Project Maestro is a new data preparation application that Tableau has delivered. Tableau's users are people who have questions to data, are curious to learn and improve their everyday work and life with the insights from their data. In the same way, Project Maestro strives to help those people to prepare their data so that they can bring it into Tableau for visual analysis.

The UX has to be simple, visual, and direct. That is, it should allow users to explore their data and see the result of their actions right where it happened. Users with no technical background should be able to clean their data, yet powerful to perform complex task when needed.

I was a UX member of the team, building high level product flow and key data prep features.


Role

  • Facilitate scope discussion through visualization of the user flow
  • Iterate designs via whiteboard and visual concepts
  • Prototyping for usability studies
  • Detailed design for final delivery of features
  • Work with developers on detailed feature decision

Tools

  • Sketch for visuals (concepts, flow, design)
  • InVision for design review
  • Axure to build prototypes
  • Tableau for use case analysis

Feature: UNION tables in Data Prep

Let's say you maintain household income and spending in a spreadsheet. Each sheet in the file contains income and spending each month. You want to analyze the annual average spending or monthly spending trend, then you will want to merge the sheet into the single large table so that you can dice and slice the data for your purpose. This operation of merge is called "UNION" in the database world. 

It becomes sometimes tedious task, when you have the column header in different names, e.g. in one sheet, a column name is cost, and then later, price, both intending to be the same thing. You, the human, would have to tell the machine that they are the same thing, so that they can be merged into the single column. When you have a lot of data with a lot of columns, it can easily become overwhelming.

Challenge

When we first started out working on UNION feature, there were many user tasks that we assumed users need to do. That resulted in highly complex UI that was very difficult to follow. I came in at that stage, and worked with the team to distill the problem space into the most important one. That is;

Users need to align fields that have the same meaning but different names between tables when they merge.

Process

After drilling down into the single most important user task, we went through design iterations to decide scope and UX flow. Along the way, we kept on asking this question to test the design against the product principles.

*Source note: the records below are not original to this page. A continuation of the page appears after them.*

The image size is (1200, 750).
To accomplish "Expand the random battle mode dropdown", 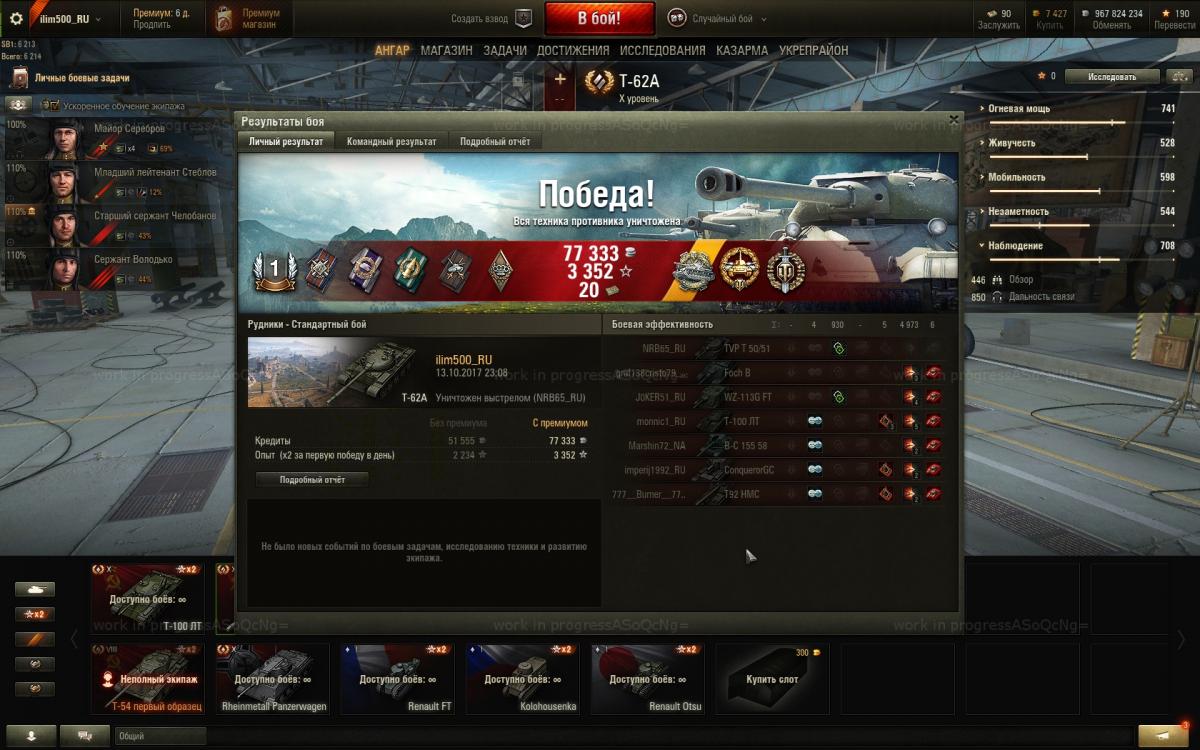I will click(722, 18).
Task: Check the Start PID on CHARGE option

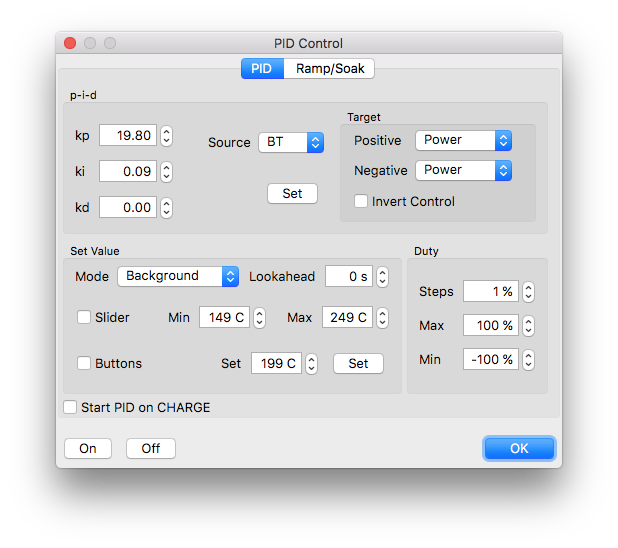Action: (x=70, y=407)
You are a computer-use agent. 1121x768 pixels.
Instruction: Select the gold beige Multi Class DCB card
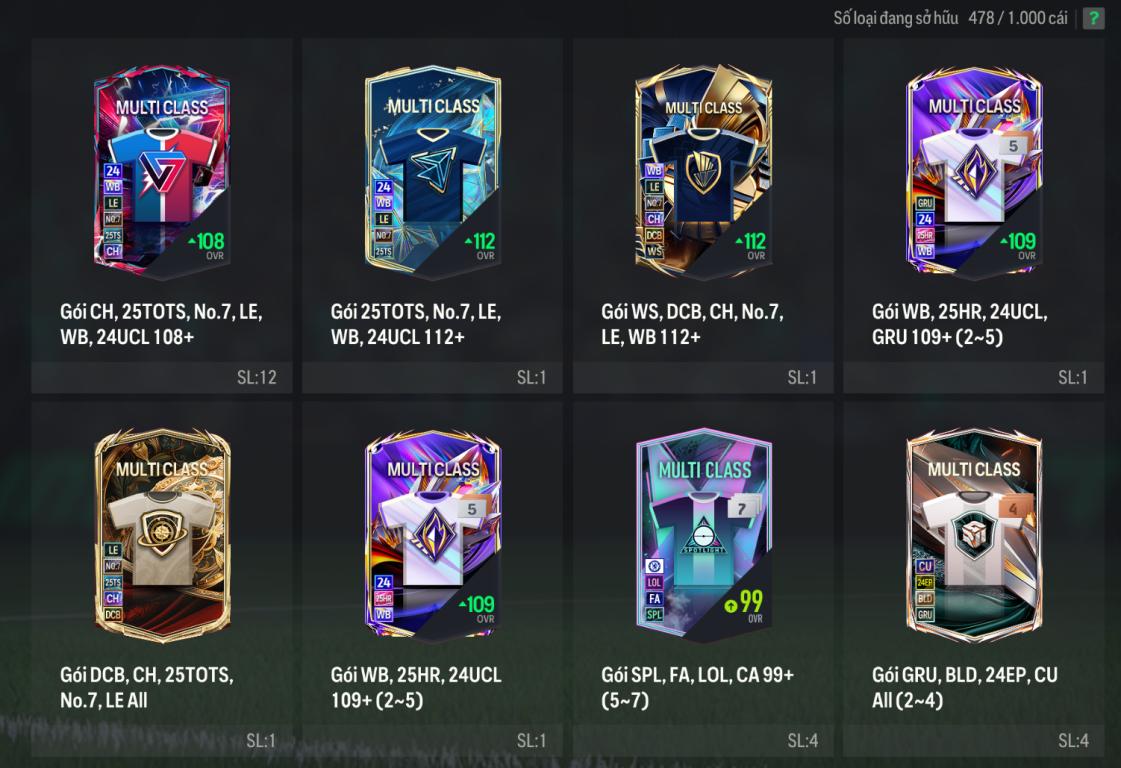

How can we offer this feature so that users perform their task right where it happens?

To help users to achieve the main task of matching fields, users first need to see which fields have missing inputs. We started out with the color-coded inputs to represent the input. Through iteration, we put the color coded input to the top of the field so that users can understand what's going on right where it happens. We started calling it "The Hat", as it showed up like a hat above each field. After reviewing the mismatched fields, users can drag and drop the fields to merge them together and fix the result of the UNION.

Result: Experience that is visual and direct

With the union feature, users can easily see which fields should match and combine them intuitively. Some of the ideas were carried out into other features.